:: Your assignment ::
Restate the data that follows exactly as it stands, beginning with the first line and ending with the line that contains "This screenshot has height=388, width=690.".

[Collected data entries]
•••••

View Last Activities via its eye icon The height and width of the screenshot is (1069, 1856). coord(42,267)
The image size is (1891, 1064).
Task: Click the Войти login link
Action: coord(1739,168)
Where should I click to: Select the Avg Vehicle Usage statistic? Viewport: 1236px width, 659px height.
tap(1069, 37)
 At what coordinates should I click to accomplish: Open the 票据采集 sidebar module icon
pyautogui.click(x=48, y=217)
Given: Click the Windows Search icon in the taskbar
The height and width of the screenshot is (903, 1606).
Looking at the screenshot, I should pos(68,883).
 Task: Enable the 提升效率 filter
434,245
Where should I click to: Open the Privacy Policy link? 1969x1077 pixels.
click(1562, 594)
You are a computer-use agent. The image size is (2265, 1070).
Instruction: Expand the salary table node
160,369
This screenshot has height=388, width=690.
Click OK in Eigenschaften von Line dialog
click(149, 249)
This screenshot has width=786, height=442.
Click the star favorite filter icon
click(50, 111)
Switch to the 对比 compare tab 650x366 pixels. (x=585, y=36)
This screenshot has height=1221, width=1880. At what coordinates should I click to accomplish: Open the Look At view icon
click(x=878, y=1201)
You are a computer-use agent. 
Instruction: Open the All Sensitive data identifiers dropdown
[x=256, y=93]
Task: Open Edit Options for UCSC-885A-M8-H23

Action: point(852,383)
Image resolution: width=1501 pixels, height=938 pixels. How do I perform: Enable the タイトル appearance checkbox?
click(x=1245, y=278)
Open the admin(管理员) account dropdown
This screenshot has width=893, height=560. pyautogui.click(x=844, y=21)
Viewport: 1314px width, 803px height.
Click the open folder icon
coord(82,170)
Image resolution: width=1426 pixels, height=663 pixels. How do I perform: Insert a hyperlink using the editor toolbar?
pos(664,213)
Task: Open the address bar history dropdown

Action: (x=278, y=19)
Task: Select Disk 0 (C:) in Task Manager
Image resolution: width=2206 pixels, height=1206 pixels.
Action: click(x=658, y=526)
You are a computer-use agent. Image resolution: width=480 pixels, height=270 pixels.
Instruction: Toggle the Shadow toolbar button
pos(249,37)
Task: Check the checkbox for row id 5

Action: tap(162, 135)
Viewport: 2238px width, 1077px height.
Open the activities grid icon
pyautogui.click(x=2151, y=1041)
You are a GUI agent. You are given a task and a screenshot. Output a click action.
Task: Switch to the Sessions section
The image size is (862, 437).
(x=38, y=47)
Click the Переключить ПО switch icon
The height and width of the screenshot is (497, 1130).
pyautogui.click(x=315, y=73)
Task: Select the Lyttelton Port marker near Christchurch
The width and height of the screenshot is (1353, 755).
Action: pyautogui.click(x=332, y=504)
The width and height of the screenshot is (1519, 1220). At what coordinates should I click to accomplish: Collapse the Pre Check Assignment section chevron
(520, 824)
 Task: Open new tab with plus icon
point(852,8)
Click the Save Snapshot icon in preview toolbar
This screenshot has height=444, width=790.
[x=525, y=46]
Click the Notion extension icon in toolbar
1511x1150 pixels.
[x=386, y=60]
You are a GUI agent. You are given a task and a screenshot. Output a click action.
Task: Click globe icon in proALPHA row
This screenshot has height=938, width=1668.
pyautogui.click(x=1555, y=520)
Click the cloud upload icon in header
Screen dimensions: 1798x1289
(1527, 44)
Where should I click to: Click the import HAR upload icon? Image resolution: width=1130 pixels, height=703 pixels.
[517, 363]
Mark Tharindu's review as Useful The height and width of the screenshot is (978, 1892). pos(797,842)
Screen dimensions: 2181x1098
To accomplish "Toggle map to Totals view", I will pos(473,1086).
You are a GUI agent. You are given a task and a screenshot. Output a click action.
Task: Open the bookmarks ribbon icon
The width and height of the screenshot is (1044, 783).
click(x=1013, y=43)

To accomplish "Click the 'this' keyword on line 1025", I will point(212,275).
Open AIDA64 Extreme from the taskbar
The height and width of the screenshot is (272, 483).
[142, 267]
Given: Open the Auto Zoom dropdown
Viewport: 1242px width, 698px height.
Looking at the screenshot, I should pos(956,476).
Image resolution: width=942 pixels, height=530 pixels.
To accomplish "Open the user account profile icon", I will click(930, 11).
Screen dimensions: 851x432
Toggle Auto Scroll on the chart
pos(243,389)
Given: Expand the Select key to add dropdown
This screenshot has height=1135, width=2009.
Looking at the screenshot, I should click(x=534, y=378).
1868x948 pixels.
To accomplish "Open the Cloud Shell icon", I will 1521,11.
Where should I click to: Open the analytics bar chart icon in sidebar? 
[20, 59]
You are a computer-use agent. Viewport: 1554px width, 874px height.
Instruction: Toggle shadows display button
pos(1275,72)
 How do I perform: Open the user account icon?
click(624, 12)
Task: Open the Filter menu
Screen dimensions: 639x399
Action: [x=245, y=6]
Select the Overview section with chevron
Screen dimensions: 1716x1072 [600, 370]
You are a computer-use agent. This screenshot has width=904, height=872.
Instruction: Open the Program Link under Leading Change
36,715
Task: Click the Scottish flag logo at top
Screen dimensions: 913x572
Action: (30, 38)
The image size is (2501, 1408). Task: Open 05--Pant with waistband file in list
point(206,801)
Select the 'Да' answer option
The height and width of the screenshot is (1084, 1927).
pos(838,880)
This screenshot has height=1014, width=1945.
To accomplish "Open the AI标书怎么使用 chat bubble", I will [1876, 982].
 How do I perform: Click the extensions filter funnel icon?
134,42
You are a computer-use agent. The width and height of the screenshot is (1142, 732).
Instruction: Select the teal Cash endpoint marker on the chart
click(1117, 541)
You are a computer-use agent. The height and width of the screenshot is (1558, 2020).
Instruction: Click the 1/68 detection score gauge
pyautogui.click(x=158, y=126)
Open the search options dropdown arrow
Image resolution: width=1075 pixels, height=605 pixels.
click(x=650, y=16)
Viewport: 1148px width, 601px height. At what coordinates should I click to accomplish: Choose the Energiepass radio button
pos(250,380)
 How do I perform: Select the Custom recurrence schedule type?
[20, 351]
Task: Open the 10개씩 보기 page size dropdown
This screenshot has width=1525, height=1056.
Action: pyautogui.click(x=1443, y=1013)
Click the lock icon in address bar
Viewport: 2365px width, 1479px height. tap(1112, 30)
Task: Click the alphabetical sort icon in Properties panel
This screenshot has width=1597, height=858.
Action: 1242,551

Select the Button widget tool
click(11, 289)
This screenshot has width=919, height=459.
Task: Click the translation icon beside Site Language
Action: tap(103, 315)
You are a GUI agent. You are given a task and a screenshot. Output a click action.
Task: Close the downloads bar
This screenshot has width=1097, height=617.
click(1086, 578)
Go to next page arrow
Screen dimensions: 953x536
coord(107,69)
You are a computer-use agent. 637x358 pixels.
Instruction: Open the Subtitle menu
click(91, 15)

•••••

:: Result ::
View Last Activities via its eye icon The height and width of the screenshot is (1069, 1856). coord(42,267)
The image size is (1891, 1064).
Task: Click the Войти login link
Action: coord(1739,168)
Where should I click to: Select the Avg Vehicle Usage statistic? Viewport: 1236px width, 659px height.
tap(1069, 37)
 At what coordinates should I click to accomplish: Open the 票据采集 sidebar module icon
pyautogui.click(x=48, y=217)
Given: Click the Windows Search icon in the taskbar
The height and width of the screenshot is (903, 1606).
Looking at the screenshot, I should pos(68,883).
 Task: Enable the 提升效率 filter
434,245
Where should I click to: Open the Privacy Policy link? 1969x1077 pixels.
click(1562, 594)
You are a computer-use agent. The image size is (2265, 1070).
Instruction: Expand the salary table node
160,369
This screenshot has height=388, width=690.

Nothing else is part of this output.